Friday, March 30, 2012

Off the shelf...

Just wrapped up The End: The Defiance and Destruction of Hitler's Germany, 1944-1945 yesterday. The subject matter is off the beaten path, in that there have been a blue million books written on the final military battles in Europe, and ten times that number done about zomg teh last days of Hitler!!1!, but this book focuses on the people and the bureaucracy behind the lines, and how and why the country had to be ground into paste rather than surrendering before it was utterly destroyed. This is, after all, the same country that threw in the towel while it was still on French territory in the previous war, in hopes of averting exactly what happened in 1945.

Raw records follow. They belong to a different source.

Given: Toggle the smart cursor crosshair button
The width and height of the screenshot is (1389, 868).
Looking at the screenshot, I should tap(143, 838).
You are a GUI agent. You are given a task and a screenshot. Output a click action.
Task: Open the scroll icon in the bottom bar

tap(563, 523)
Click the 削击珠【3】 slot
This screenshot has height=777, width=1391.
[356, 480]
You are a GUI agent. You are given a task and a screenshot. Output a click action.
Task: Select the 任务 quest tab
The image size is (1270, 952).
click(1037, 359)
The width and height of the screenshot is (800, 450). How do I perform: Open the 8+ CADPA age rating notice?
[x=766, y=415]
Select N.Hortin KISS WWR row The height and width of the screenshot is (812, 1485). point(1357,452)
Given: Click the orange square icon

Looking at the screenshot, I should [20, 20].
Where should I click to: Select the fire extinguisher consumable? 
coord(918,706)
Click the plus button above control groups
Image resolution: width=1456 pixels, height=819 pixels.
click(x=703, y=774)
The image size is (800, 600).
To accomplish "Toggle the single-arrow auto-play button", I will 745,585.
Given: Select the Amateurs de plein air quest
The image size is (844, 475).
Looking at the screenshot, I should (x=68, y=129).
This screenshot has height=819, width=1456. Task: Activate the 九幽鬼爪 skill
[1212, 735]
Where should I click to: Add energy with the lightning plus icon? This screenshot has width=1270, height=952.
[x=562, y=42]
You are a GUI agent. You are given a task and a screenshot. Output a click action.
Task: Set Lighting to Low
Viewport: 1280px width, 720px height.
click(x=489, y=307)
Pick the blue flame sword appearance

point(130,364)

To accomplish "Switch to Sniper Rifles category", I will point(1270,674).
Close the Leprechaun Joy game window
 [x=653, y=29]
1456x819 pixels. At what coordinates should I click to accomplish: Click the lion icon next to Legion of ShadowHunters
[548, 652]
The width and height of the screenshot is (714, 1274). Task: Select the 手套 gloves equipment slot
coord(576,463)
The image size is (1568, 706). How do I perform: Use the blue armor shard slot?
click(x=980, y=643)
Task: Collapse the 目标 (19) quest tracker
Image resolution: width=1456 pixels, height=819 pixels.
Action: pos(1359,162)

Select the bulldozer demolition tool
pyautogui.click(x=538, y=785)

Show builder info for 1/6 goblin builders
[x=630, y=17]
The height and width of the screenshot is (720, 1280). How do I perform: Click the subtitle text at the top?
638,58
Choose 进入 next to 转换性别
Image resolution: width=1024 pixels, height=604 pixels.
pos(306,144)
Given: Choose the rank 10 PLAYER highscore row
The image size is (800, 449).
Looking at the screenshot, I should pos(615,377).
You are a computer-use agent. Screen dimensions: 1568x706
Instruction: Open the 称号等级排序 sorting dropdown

If you're in an eschatalogical mood, there'll even be the occasional resonant scene, such as the German Finance Minister, dutifully rearranging deck chairs up 'til the end, being criticized by Goebbels, Reichsminister of Crazy, in March of '45 for relying too heavily on regressive consumer taxes instead of progressive income taxes; trying to balance the budget on the backs of the 99%, as it were. (No word on how tax return forms were to get from Allied occupied zones and through Zhukov's lines to Berlin...)

10 comments:

Anonymous said...

Great book. Obsessed with details until the final moments weren't they.

Matt said...

Or you could just watch what's going on here in the U.S. today....

Bubblehead Les. said...

"But I was only Following Orders!"

Bram said...

What a powerful and dangerous tool denial is. The Kaiser and his crew were realists - the Nazi's not so much.

Borepatch said...

Another book on a similar topic is "Hitler's Beneficiaries" about how the middle class benefited from the Nazi system (and how that slowed down the war effort). It covers a longer period (pre-war as well as war), but it explains quite a lot about the popularity of the Nazi party, particularly in the early years.

NotClauswitz said...

Details are important when everything goes on your Permanent Record - the Internet does it for us now...

Anonymous said...

for another view try
THE U.S. ARMY IN THE OCCUPATION OF GERMANY
1944-1946
by
Earl F. Ziemke
First Printed 1975

its online, and with some work, downloadable
http://www.history.army.mil/books/wwii/Occ-GY/

Tom O'B

Windy Wilson said...

I'll have to look up that book and the one Borepatch mentioned. I'm reading Richard Evans's trilogy, "The Coming of the Third Reich", "The Third Reich in Power", and "The Third Reich at War", for a detailed account of the process. The Germans didn't wake up one day and say, "Let's be monsters and turn Europe into smoking rubble, kill millions and make our country the subject of thousands of questionable analogies for 70 years", although some wanted to fundamentally change Germany and Europe, and others wondered how all these thugs in snappy uniforms came to have such unlimited power over everyone else.

Heartless Libertarain said...

Somewhat ironic that Japan, the empire of the samurai and bushido, surrendered while still holding onto their sizeable conquests on mainland Asia, and before a single Allied soldier had set foot on the Home Islands. Whilst Germany, heir to a realist tradition in politics, had to be almost completely crushed before surrendering.

What a difference a small glimmer of sanity at the very top makes.

Anonymous said...

Well, in Japan, the official Leader (a literal god in the official ideology) was looking for a way to end the war before it got to the "babies on bayonets" stage in Tokyo.

In Germany, the Leader (and his entire ruling cabal) were all for the apocolyptic "Fine! We'll burn down EVERYTHING around us! The people deserve it anyway -- they didn't fight hard enough!" (You would think that the FBI would have recalled that nearly fifty years later in Waco -- after all their own shrinks and profilers told them that would happen if they went all ninja suits on Koresh.)

Of course, some German leaders were willing to acknowledge reality -- but were afraid of the twin threats of the Soviet liquidation teams and the SS liquidation teams. . . the little sidebar in British military history known as "The Race to the Baltic" was the result -- get to the town of Wismar before the Russkies, sealing off the North German coast and occupied Denmark from the "People's Justice" of both the NKVD and the SS, and the German military could surrender in relative safety.

Weird as it sounds, we gave Japan a better "out" than Germany had. Although it took a pair of atomic bombs to do it.